10月のある月曜日、火災の避難訓練が行われた。学校では年2回、避難訓練が行われている。1回は地震発生、もう1回は火災発生を想定したものであり、いずれも行われるのは金曜日がほとんど。基本的に担任が入る曜日であり、月曜日は珍しい。10年以上この学校で教えているが、私がこれまで避難訓練の日に当たったのは、渋谷に校舎があったときの1回だけである。

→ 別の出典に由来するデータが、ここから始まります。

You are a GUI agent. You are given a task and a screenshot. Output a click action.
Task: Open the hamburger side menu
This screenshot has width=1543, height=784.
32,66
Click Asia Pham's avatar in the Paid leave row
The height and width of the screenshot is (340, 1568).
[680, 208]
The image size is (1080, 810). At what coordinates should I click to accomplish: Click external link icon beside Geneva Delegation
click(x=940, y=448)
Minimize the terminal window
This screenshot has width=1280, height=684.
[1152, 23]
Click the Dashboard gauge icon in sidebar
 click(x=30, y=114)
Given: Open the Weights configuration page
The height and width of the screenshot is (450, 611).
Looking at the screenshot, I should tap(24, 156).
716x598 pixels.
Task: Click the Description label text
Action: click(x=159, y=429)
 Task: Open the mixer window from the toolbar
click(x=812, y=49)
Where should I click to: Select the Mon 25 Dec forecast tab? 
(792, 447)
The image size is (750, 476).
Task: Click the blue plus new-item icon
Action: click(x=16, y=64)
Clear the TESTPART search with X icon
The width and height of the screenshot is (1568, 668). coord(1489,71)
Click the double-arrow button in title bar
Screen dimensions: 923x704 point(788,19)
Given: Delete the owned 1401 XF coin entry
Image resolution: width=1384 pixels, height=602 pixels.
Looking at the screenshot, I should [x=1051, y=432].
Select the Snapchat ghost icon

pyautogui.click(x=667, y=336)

当日は、事前に「今日は避難訓練で、避難先で解散」という告知をしていたため、学生にはほとんど緊張感は感じられなかったが、私のほうは内心ドキドキしていた。もし実際に避難するような事態が起きたら、果たして冷静に学生を誘導できるだろうか、などと考えてしまう。そう考えると、避難訓練というのは、学生というより教師のための訓練なのだとしみじみ思う。


自分の国で災害に遭うのも恐ろしいが、外国で災害に遭うのは生きた心地がしないものだ。実は、私もパニックになった経験がある。ウラジオストクで暮らしていたときのこと。市内のあるビルで火災が起きた。銀行や会社などが入った建物の一室から出た火は、防災対策がずさんだったこともあり、瞬く間に広がった。ランチタイムが終わり、さあ午後の仕事というタイミングでの火事。現地のニュースでは猛火から逃れようと6、7階という高さから飛び降りる人の姿が映され、10名ほどの犠牲者が出たことを伝えていた。実際の犠牲者はもっと多かったという噂もあり、身震いがした。


それからわずか1週間ほどした頃だろうか。週末の朝、妙な臭いで目が覚めた。驚いて飛び起き、見ると、玄関のドアの隙間からスーッと煙が入ってくるではないか。まさに、あのニュース映像が甦る。もうパニックである。ちなみに、私の部屋はアパートの7階で、非常階段もない。以前何かで見たように、濡らしたタオルで口を押えつつ、貴重品をバッグに詰める。しばらく様子を見ていたが、煙が落ち着いたところで恐る恐るドアを開け、廊下の様子を窺った。すると、既に消防隊が到着しており、火はほぼ消えていたようで、廊下に出ていた住民たちも安心した表情で話している。ろくにロシア語が話せない私は、もし一人で取り残されていたら…と思うだけで、ゾッとした。


実は、その日の夕方、駐在員の家に集まって「おでんの会」が開かれることになっていた。煙を見た瞬間、真っ先に頭に浮かんだのは「もうおでんが食べられない…」。そんなことを、今回の避難訓練で思い出した。